User:CKoerner (WMF)/New Japanese language analyzer

Help needed with new search analyzer

Hello,

The Search team at the Wikimedia Foundation is looking for people who speak Japanese who can help us understand how a new Japanese language analyzer affects search results.

The purpose of the analyzer is to break text up into words, and to index related forms of words together, so that searching for one finds the rest.

Currently, if you search Japanese Wikipedia you get matches on "bigrams", which are sequences of two characters. For example, the phrase "ガラティア語" is currently broken into bigrams as "ガラ", "ラテ", "ティ", "ィア", and "ア語". The new analyzer divides it into just two words, "ガラティア" and "語".

With the Japanese analyzer, you'd also get matches on other forms of a word. For example, "押さえ込ま", "押さえ込み", "押さえ込む", and "押さえ込ん" will all match each other.

Of course, it isn't perfect.
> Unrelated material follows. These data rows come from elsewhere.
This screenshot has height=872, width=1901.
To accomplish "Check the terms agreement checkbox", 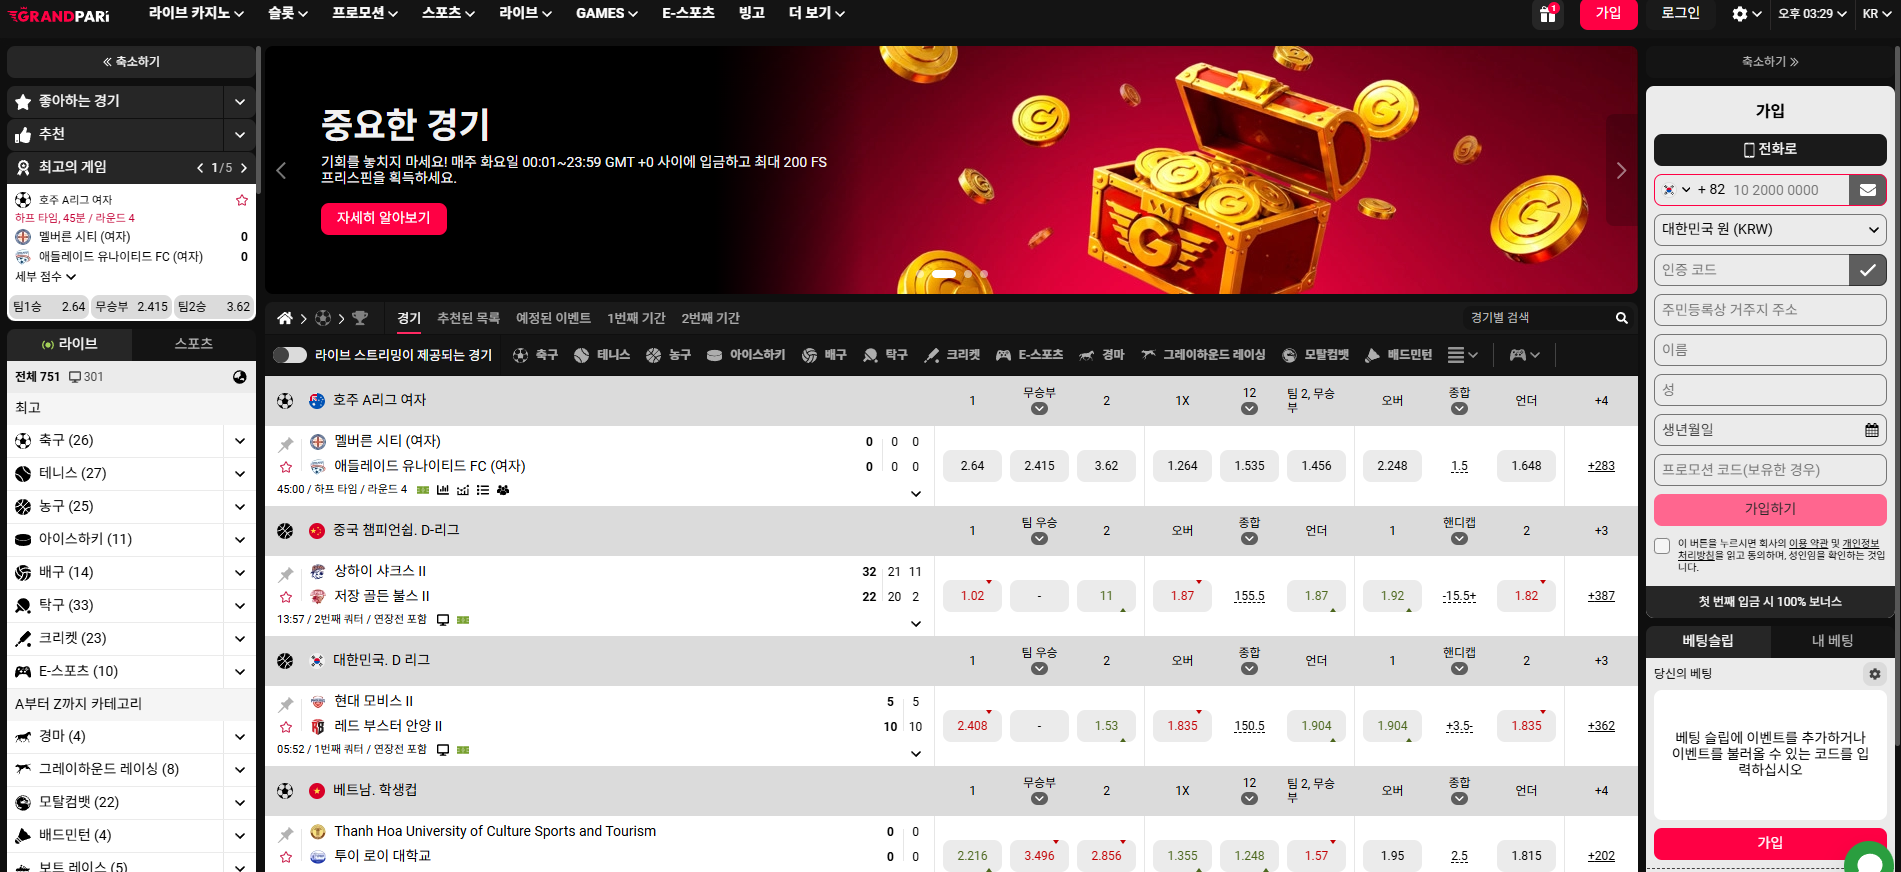I will coord(1662,546).
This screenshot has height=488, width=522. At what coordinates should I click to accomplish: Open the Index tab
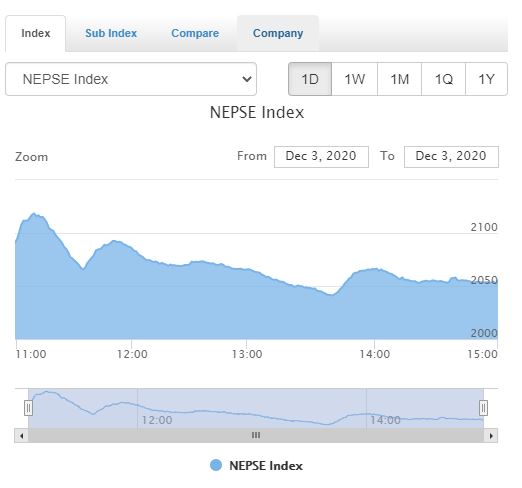(35, 33)
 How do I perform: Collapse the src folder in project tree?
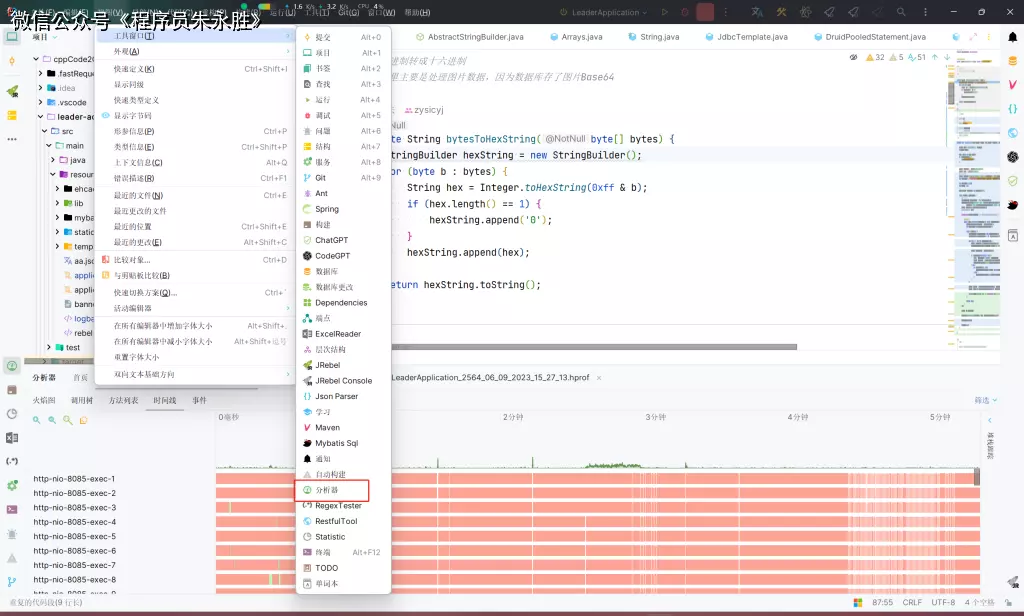click(43, 131)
It doesn't always divide words perfectly, and it misses some matches, and makes some it shouldn't, but the hope is that overall the net effect is much more positive than negative.

In WMF Labs we have a copy of the Japanese Wikipedia index. You can search, and it shows snippets of results, but the full articles are not there.

It would be great if you could try it out. Please run some queries in labs and see what you think, or if you'd like, run them both in labs and on the regular Japanese Wikipedia to compare.

Any thoughts—including concerns and complaints, of course—would be much appreciated!